How does CO affect O2 transport and content?

How does it affect the saturation curve?

Answer 13

CO interferes with O2 transport by combining with Hb to form carboxyhaemoglobin COHb - this blocks O2 binding sites, so it is essentially like anaemia - there are less binding sites for O2.

CO has ~250 times the affinity of O2 for Hb.

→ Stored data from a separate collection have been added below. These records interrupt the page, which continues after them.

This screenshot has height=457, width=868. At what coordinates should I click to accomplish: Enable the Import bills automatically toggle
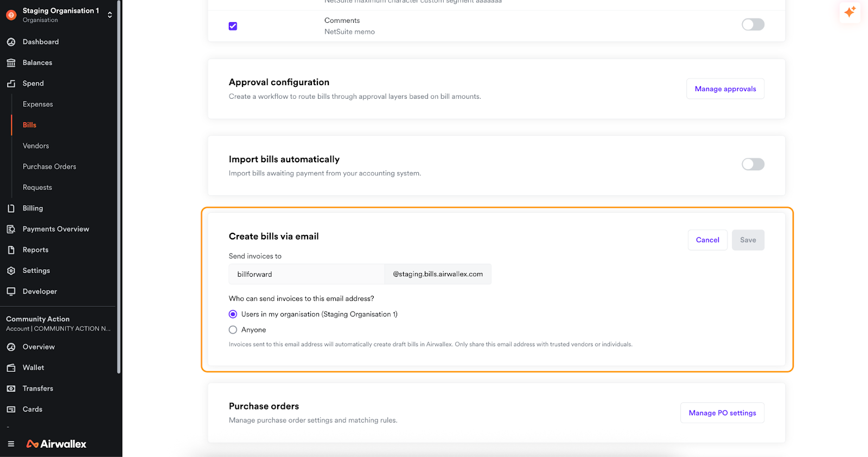pyautogui.click(x=752, y=164)
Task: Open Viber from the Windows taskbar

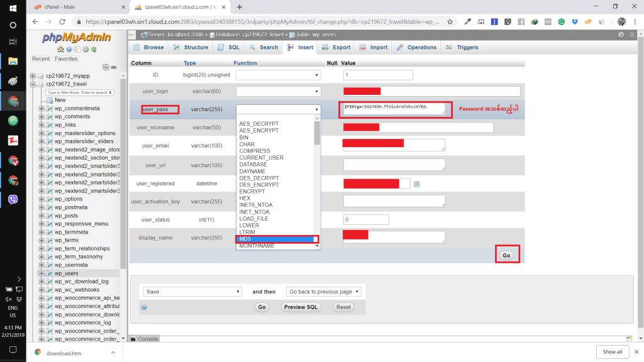Action: click(x=13, y=199)
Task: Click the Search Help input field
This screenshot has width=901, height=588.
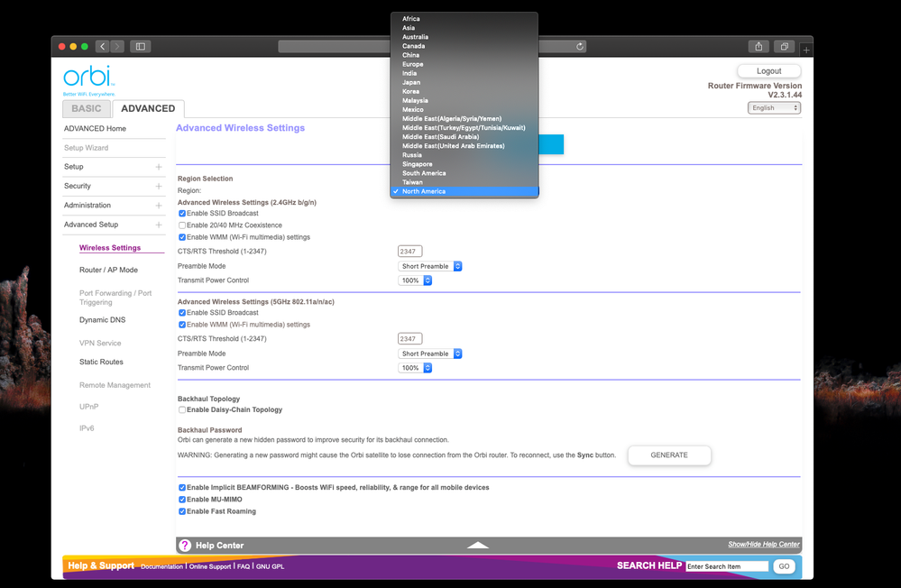Action: (x=727, y=566)
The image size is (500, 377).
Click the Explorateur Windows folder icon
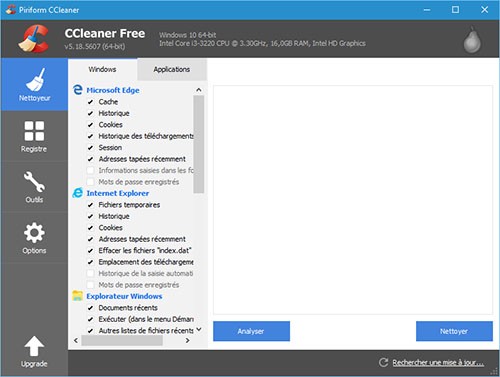coord(78,296)
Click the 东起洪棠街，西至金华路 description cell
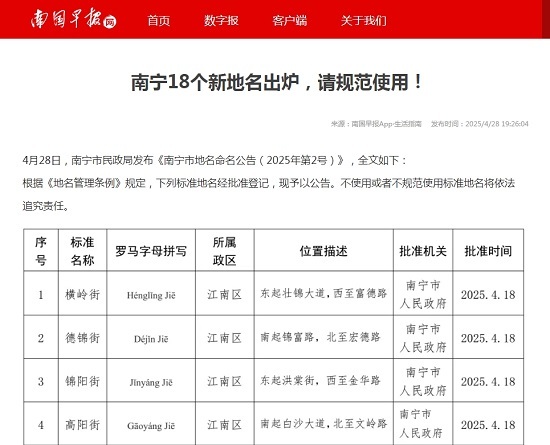 pyautogui.click(x=323, y=381)
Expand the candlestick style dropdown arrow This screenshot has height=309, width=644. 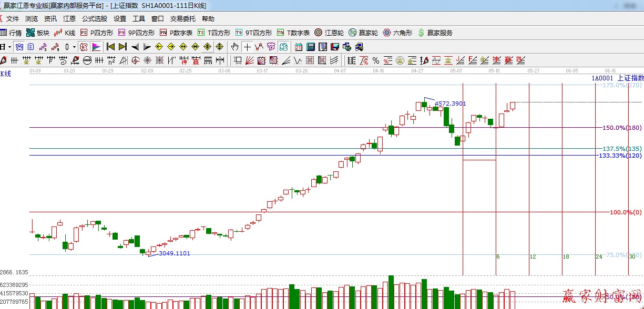click(74, 47)
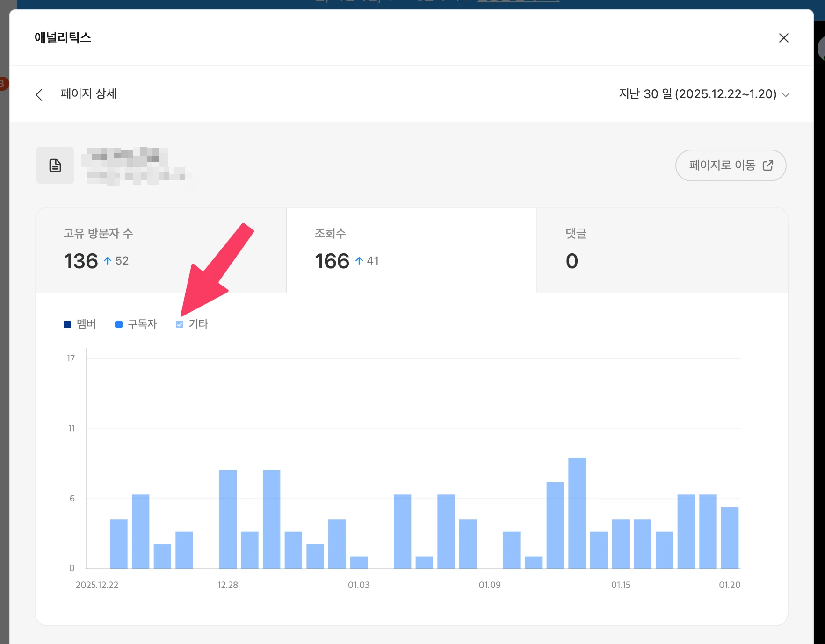This screenshot has height=644, width=825.
Task: Click the up arrow beside 41
Action: [x=359, y=261]
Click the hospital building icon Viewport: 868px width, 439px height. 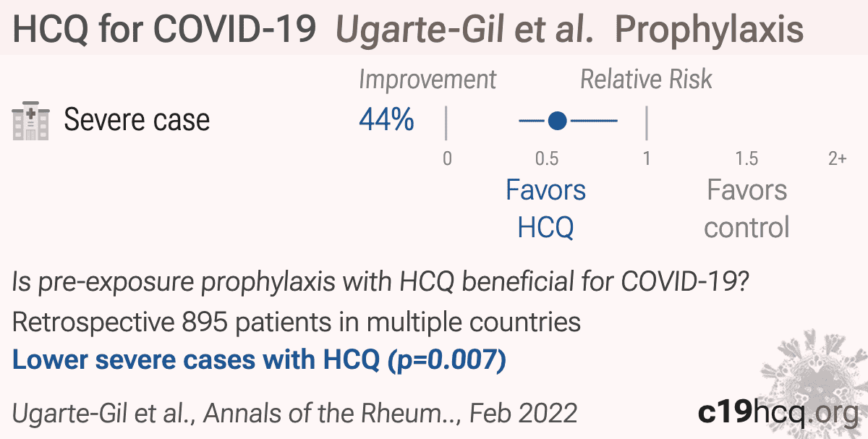click(31, 120)
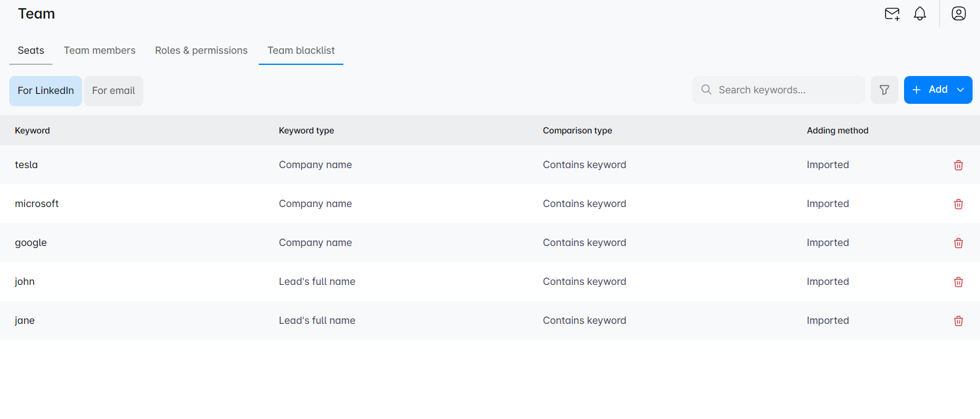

Small amounts of CO can bind to a large proportion of Hb in the blood, making it unavailable for O2 carriage, thus reducing O2 content.

CO shifts the curve to the left, it makes it more difficult to unload O2 to tissues (requires a lower pO2 for O2 be released).

Question 14

What are the three forms that CO2 is transported as?

Answer 14

1. Dissolved in plasma (10%)
2. As bicarbonate (70%)
3. Combined with proteins (20%)

Question 15

What is the haldane affect?

Answer 15

Deoxygenated blood is more likely to bind CO2

This also means that when the blood returns to the lungs it is now less likely to bind CO2 since it’s more oxygenated, therefore it facilitates CO2 unloading

Question 16

How is CO2 converted to bicarbonate so it can be transported?

And how are carbamino compounds formed (20% of CO2 transport)

Answer 16

• Bicarbonate is formed in red blood cells by carbonic anhydrase
• Carbamino compounds are formed by the combination of CO2 with terminal amine groups on blood proteins, mostly Hb

Question 17

Summarise the haldane effect in one sentence

Answer 17

Deoxygenation of blood helps CO2 carriage

Question 18

Describe the affects of the haldane and bohr effects in:

The lung

And the tissues

Answer 18

Haldane and bohr effect in lungs

in the lungs haldane affect facilitates CO2 offloading since the Hb oxygenations increases.

Bohr effect facilitates O2 loading due to leftward shift in O2 sat curve due to reduced concentrations of CO2, BPG and lower temp.

Haldane and bohr effect in tissues

Haldane affect causes increased CO2 loading since Hb is more deoxygenated, which means its more likely to bind CO2.

Bohr effect facilitates O2 release due to the rightward shift caused by increased CO2 & BPG conc. and higher temp.